Com a nova tática implementada por Rúben Amorim, surgiram alguns aspetos positivos. Porém, realçaram-se, também, algumas lacunas, nomeadamente na construção de jogo. Como referi num outro artigo que escrevi para o Bola na Rede sobre Wendel, os dois médios que atuam na equipa do Sporting CP têm um papel mais preponderante sem bola do que com ela no pé. Os adversários pressionam muito os dois homens do meio campo, obrigando-os a jogar, quase sempre, ao primeiro toque. Desta forma, a formação de Alvalade é obrigada a recorrer às alas, utilizando-as como o principal motor ofensivo da equipa.

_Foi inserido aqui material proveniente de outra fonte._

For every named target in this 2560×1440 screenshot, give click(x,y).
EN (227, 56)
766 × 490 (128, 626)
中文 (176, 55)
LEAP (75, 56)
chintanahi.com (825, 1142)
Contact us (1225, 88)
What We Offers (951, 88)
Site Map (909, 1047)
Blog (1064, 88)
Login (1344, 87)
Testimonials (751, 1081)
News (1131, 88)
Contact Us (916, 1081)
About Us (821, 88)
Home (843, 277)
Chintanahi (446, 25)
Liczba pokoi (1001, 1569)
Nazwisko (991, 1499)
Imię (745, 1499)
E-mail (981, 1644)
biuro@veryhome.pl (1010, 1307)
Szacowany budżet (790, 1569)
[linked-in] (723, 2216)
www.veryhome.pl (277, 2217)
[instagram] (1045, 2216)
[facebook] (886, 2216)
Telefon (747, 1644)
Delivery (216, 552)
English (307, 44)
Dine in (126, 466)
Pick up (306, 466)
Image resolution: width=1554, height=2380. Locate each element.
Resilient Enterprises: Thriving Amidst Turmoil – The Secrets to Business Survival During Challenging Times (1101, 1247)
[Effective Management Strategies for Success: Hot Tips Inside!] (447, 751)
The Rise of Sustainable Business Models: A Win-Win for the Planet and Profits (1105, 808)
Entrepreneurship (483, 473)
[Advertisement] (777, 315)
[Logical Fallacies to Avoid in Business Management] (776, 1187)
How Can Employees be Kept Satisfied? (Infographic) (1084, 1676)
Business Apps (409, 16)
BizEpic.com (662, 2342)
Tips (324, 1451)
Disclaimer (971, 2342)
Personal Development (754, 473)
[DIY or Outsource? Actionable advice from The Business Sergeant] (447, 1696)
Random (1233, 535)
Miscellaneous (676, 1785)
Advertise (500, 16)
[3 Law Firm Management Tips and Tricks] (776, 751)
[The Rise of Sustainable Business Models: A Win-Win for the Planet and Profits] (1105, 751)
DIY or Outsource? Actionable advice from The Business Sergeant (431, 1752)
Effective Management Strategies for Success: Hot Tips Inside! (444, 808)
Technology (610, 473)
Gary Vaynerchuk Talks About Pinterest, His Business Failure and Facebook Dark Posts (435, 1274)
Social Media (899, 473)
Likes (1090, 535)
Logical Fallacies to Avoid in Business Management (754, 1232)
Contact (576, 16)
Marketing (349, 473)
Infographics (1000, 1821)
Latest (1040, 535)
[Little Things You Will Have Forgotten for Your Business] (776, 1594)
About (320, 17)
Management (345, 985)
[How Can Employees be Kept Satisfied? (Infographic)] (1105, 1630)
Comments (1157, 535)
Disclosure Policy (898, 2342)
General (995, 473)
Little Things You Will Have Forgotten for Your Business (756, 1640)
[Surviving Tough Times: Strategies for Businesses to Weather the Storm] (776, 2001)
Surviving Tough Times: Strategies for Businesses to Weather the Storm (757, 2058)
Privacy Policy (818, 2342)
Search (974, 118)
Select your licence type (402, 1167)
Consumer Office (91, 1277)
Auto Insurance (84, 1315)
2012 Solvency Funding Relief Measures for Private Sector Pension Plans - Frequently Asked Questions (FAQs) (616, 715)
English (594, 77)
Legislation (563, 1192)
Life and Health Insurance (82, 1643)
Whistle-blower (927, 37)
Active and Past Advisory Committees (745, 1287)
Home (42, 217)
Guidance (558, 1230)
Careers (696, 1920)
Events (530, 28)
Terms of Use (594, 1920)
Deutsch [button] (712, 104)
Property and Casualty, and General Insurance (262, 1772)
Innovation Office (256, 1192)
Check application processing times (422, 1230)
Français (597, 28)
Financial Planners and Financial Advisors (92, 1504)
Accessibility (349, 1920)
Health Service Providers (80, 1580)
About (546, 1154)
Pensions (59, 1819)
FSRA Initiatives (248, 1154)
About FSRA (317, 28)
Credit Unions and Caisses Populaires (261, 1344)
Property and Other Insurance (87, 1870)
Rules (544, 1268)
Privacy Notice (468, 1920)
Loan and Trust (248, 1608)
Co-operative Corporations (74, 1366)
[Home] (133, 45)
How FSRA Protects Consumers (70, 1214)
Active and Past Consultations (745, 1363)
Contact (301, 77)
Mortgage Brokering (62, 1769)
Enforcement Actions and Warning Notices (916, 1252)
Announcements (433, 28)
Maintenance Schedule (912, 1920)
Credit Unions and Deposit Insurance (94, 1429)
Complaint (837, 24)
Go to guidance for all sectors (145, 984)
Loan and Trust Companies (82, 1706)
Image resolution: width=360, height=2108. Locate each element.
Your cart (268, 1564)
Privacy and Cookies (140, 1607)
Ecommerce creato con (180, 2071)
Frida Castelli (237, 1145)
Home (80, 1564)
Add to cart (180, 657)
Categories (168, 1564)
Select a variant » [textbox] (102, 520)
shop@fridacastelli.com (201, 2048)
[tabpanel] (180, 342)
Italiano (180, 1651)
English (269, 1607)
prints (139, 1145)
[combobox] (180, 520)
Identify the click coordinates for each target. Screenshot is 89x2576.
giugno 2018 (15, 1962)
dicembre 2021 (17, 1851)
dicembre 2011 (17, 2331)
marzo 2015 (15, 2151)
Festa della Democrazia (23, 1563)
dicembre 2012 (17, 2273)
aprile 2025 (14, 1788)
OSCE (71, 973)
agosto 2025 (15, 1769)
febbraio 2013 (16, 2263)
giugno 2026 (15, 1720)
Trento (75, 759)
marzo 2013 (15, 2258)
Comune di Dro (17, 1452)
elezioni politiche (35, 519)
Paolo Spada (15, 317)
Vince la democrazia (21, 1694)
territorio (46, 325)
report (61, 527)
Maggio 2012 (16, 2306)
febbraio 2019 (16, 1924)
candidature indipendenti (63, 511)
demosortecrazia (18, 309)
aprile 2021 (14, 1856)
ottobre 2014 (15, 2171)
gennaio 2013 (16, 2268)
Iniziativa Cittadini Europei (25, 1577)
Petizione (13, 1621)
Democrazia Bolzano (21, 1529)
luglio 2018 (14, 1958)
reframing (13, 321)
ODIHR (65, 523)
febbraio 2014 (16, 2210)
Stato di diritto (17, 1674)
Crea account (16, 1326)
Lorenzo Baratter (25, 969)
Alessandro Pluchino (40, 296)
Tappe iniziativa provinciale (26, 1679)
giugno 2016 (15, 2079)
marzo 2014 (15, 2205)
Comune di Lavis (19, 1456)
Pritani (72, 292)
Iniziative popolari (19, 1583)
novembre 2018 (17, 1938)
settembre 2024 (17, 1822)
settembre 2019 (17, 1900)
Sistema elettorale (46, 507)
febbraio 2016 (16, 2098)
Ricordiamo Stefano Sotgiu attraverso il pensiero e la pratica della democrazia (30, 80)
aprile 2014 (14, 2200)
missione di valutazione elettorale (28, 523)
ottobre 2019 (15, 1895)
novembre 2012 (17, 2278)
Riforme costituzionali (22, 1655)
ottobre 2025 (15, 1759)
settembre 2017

No meu ponto de vista, o meio campo é a alma de uma equipa de futebol. É lá que se encontra o equilíbrio (ou falta dele), algo que é decisivo no sucesso (ou insucesso) tático.

Penso que seria benéfico acrescentar um terceiro homem ao meio campo da equipa de Rúben Amorim. Não digo que fosse logo de início, até porque já se viu que o jovem técnico não abdica do 3-4-3, mas sim num cenário em que o Sporting precise de uma mudança de estratégia e alteração nas movimentações. Uma das características negativas que aponto a Rúben Amorim é a falta de adaptabilidade ao jogo. Muitas vezes, o Sporting CP encontra-se neste cenário e o treinador limita-se a trocar os jogadores, mantendo a formação.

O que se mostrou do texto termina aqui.